Comentando luego, también con mucha penetración, algunas páginas de Faulkner, Toutain concluye:
“Hay otras maneras de conseguir la excelencia literaria, pero la de Faulkner aspira a crear un mundo paralelo tan absurdo y complejo como el real. Cumple de este modo la función que ofrece el arte de escapar, con la mímesis –la igualación con el mundo–, a la rueda de la imitación vulgar. En el uso particular que hago aquí de imitación y mímesis, esas palabras mellizas devienen forzosamente antitéticas: lo que se mimetiza por completo deja de imitar y pasa a ser. La imitación oculta a los dioses. La mímesis los revela”.

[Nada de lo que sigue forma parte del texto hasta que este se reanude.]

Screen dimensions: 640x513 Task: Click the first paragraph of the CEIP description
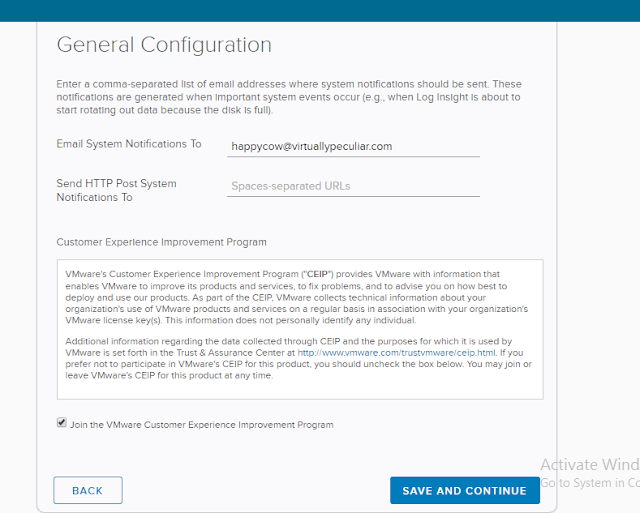coord(296,295)
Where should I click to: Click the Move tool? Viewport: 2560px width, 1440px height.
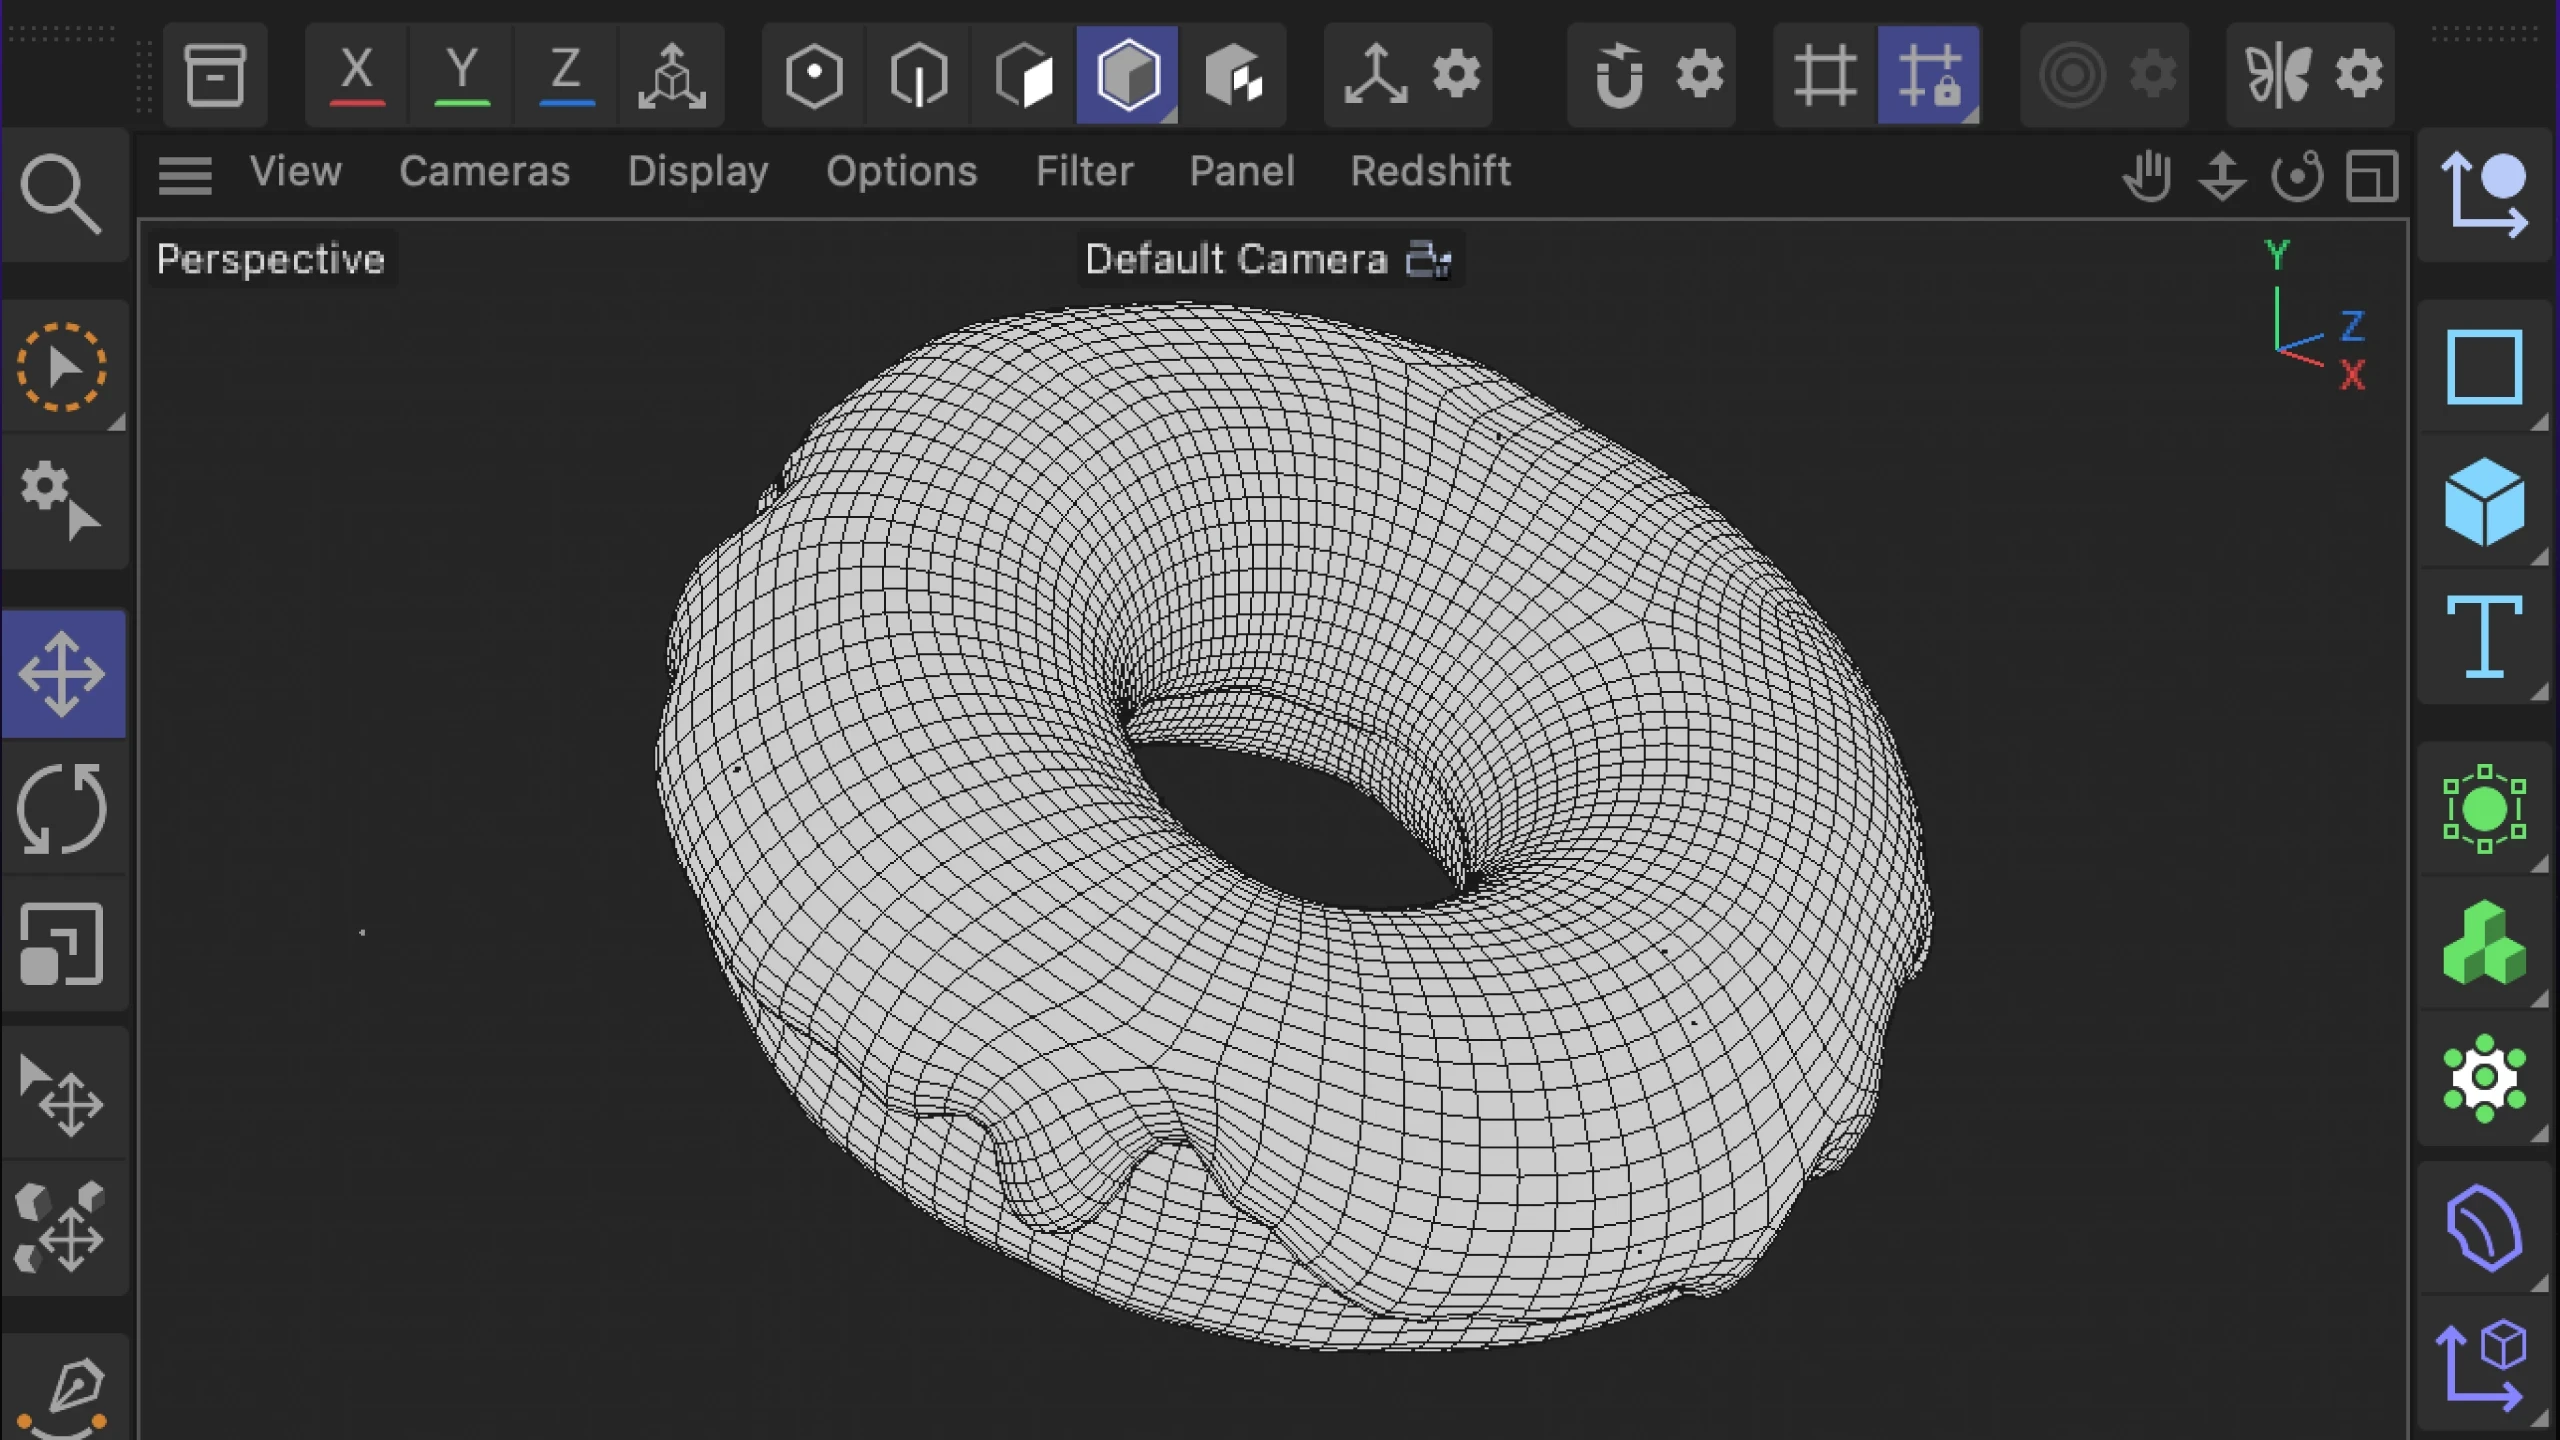(x=62, y=674)
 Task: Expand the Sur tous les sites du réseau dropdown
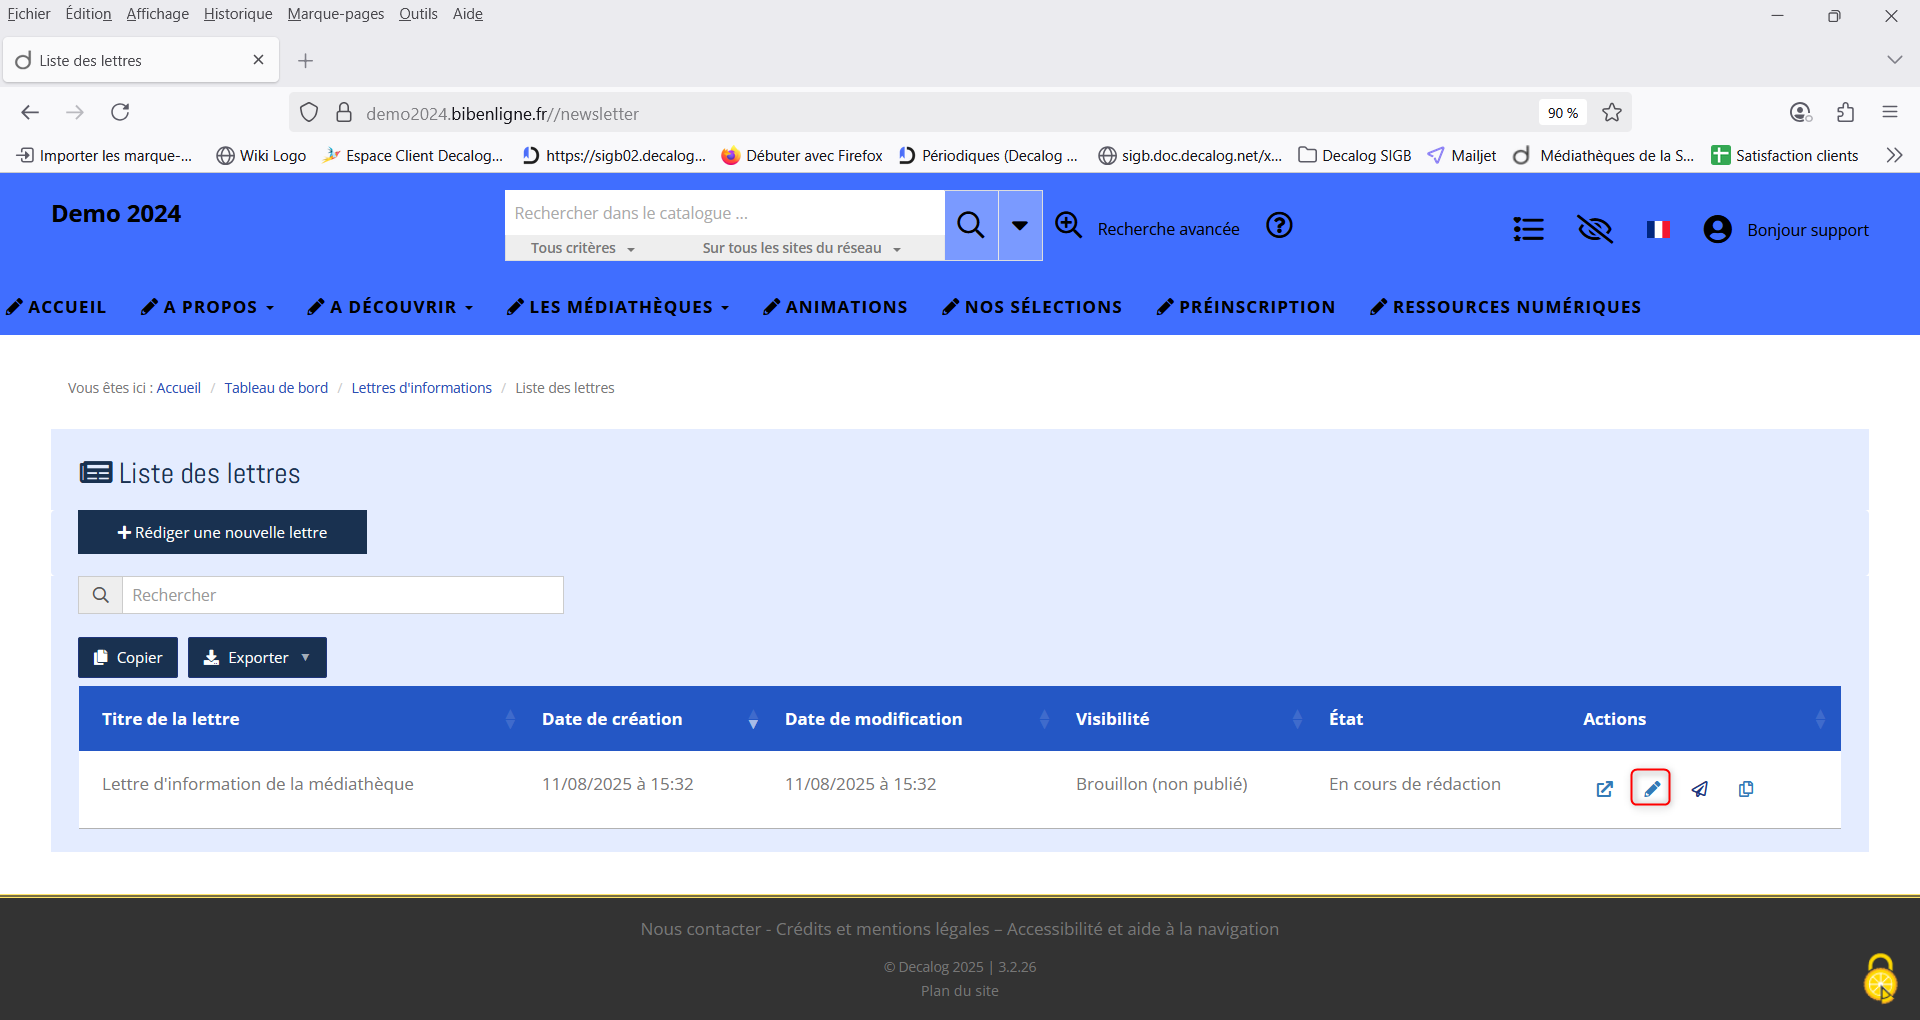pyautogui.click(x=801, y=248)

Esta reflexión enlaza con lo que decía siempre Hannah Arendt con respecto a la cultura. Recogiendo una idea de Cicerón, Arendt aseguraba que ser culto significa sobre todo saber elegir compañía, entre personas, cosas e ideas y tanto en el presente como en el pasado. La elección de determinados modelos puede determinar la ruina o la salvación de una sociedad, puesto que de ello dependen tanto la calidad de nuestro juicio como nuestra capacidad de relacionarnos con los demás a través del mismo. Y es precisamente ahí donde radica la trascendencia última del libro de Ferran Toutain.